Erstens: Früherkennung vermeidet Dauerschäden. Diejenigen, die sich mit diesem Thema beschäftigen, wissen, dass es ca. 500 verschiedene Erkrankungen des rheumatischen Formenkreises gibt.
Ich möchte nur an einem Beispiel deutlich machen, wie wichtig es ist, Dauerschäden vorzubeugen: Eine frühe Erkennung und Behandlung der rheumatoiden Arthritis trägt erheblich dazu bei, Dauerschäden an Gelenken und Organen und damit letztlich Invalidität zu vermeiden. In der Leitlinie der Deutschen Gesellschaft für Rheumatologie wird die Vorstellung beim Rheumatologen nach spätestens sechs Wochen empfohlen. Spätestens nach zwölf Wochen sollte eine medikamentöse Basistherapie begonnen werden. Leider ist dies in der Realität bei oft langen Wartezeiten nicht immer möglich. Vor allen Dingen ist es oft schwierig, einen Termin bei einem Spezialisten oder bei einer Spezialistin, einem niedergelassenen Rheumatologen, zu bekommen.

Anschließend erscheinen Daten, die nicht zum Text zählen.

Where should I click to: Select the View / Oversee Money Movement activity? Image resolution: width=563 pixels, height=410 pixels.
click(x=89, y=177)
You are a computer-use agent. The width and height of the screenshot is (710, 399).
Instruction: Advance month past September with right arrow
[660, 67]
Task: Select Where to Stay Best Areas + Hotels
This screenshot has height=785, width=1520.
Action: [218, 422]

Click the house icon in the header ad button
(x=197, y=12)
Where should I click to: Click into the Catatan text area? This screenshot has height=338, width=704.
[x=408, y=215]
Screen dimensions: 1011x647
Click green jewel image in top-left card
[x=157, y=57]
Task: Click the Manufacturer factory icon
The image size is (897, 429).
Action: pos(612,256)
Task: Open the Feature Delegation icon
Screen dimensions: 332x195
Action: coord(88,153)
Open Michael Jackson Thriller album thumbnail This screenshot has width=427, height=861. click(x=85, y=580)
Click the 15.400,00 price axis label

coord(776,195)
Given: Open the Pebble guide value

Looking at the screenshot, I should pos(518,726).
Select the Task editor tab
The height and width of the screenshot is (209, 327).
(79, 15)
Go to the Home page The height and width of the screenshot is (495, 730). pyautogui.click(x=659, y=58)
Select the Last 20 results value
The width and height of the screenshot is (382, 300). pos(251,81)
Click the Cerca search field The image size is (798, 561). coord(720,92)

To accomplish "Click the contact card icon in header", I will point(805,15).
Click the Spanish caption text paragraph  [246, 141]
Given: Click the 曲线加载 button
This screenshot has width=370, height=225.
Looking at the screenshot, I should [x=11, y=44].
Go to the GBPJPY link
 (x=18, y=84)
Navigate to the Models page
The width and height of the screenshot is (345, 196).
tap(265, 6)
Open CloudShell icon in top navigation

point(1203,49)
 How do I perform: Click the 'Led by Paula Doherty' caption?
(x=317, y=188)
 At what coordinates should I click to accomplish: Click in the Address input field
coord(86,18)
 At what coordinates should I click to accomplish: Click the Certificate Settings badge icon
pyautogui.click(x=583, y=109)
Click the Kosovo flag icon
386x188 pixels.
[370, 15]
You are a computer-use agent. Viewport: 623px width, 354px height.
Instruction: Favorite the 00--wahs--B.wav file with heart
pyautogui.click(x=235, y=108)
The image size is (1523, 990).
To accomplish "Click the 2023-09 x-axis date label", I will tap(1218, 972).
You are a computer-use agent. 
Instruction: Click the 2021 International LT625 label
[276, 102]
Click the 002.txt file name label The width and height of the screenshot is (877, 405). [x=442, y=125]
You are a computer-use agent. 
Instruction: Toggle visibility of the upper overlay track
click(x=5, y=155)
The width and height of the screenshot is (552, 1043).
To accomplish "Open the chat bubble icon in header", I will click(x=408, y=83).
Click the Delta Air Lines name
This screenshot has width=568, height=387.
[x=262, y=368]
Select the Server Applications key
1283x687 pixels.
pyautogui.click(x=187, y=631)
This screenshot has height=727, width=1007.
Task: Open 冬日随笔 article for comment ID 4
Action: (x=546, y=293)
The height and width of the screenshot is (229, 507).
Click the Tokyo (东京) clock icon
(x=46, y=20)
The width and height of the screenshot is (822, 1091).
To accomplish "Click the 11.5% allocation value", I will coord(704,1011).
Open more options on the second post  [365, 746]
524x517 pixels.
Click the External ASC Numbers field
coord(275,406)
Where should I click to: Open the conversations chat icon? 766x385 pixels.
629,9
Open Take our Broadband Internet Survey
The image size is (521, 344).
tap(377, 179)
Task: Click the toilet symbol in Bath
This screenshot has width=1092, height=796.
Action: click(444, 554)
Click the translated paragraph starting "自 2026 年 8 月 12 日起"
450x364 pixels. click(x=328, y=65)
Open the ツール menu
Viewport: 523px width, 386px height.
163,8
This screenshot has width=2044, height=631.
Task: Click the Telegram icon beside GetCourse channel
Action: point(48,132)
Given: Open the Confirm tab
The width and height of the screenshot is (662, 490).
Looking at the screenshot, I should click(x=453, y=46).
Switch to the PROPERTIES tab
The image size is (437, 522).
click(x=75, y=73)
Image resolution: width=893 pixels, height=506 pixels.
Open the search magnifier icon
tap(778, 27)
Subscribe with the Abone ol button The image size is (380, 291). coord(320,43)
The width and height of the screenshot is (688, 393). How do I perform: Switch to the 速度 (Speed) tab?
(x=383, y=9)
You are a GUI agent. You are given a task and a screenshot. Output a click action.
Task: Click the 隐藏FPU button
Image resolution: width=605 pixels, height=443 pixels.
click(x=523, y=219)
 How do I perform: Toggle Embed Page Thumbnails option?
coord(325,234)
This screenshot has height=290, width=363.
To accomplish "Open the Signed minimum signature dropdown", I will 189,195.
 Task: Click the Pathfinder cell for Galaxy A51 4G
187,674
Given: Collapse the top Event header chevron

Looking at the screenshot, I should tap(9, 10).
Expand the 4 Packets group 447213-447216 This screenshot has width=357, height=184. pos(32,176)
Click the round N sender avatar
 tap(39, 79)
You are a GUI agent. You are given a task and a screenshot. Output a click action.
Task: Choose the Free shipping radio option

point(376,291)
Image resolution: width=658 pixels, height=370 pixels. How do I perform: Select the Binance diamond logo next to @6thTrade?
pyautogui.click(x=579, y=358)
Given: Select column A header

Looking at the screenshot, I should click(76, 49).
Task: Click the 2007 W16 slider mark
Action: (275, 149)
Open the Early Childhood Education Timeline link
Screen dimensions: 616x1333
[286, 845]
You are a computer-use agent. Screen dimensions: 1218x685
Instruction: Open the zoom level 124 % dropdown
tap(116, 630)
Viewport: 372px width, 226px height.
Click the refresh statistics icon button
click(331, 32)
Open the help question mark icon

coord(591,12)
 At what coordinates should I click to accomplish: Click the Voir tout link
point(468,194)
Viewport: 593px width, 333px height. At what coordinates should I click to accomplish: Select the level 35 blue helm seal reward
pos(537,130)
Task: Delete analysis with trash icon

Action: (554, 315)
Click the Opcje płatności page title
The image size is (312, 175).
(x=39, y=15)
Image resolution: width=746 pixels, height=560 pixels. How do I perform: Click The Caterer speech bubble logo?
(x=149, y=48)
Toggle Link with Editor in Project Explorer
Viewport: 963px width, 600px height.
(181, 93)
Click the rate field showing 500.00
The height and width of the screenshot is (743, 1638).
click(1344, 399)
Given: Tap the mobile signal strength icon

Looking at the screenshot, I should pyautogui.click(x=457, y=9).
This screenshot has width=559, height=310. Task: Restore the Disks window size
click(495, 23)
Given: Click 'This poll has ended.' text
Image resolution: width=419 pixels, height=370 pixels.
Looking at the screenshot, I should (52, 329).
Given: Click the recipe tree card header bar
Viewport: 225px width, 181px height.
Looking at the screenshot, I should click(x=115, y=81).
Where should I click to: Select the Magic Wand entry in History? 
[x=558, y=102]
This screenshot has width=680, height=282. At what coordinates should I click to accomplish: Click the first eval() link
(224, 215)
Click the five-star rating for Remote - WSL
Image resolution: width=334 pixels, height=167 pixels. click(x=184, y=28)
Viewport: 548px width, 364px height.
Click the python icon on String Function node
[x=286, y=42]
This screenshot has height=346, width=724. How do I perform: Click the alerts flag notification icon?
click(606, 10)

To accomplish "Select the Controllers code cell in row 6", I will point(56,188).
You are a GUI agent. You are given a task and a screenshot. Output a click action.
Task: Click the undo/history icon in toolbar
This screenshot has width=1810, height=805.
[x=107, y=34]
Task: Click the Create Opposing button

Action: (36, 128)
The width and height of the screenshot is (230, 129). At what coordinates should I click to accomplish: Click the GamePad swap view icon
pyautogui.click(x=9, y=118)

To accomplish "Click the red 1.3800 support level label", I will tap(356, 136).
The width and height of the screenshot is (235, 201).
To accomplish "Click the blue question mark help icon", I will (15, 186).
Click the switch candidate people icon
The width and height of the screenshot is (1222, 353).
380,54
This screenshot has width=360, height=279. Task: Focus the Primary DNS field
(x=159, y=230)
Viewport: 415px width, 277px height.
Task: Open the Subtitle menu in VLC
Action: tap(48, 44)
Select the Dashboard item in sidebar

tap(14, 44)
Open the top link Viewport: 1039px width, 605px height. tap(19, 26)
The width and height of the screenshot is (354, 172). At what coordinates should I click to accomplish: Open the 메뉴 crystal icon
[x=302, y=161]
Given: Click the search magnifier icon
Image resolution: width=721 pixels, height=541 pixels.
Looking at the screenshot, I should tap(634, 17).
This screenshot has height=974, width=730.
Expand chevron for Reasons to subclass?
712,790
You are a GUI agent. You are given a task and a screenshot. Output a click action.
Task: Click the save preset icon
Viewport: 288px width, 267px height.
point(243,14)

Im Rahmen der integrierten Versorgung wird eine rheumatologische Untersuchung innerhalb von 14 Tagen gewährleistet. Zu diesem Zeitpunkt ist mit einer schnell wirksamen Therapiekombination häufig – und daran sollten wir alle interessiert sein – rasch ein Rückgang oder zumindest eine niedrigere Krankheitsaktivität zu erzielen, woran wir alle interessiert sein sollten.
Zweitens: abgestimmte Heil- und Hilfsmitteltherapie. Ein großer Vorteil der integrierten Versorgung ist die allen Patienten zugute kommende komple
xe, individuell abgestimmte Heil- und Hilfsmitteltherapie, und zwar über ganz unterschiedliche Fachrichtungen verteilt. Sie trägt enorm zu einer Verbesserung der Funktionen und damit der Lebensqualität bei. Es wird einer frühen Invalidisierung entgegengewirkt, und – was volkswirtschaftlich gesehen auch wichtig ist – die durch Arbeitsunfähigkeit bedingten Fehlzeiten von Erwerbstätigen können gering gehalten werden. Hier ist die ambulante rheumatologische Rehabilitation eine mögliche Alternative auch zum stationären Aufenthalt.
Drittens: Senkung der Kosten. Seit langem besteht oft eine Fehlversorgung in Form von Überversorgung oder Unterversorgung der Patienten mit Medikamenten. Durch rationalen Umgang mit rheumatologischen Medikamenten und konsequente Therapieüberwachung können der Medikamentenkonsum und die Medikamentenkosten gesenkt werden. Der Schmerzmittelbedarf wird durch langfristige medikamentöse Therapie und bedarfsgerechte Heilmitteltherapie gering gehalten. Die Bereitschaft eines Patienten zur aktiven Mitwirkung wird verbessert.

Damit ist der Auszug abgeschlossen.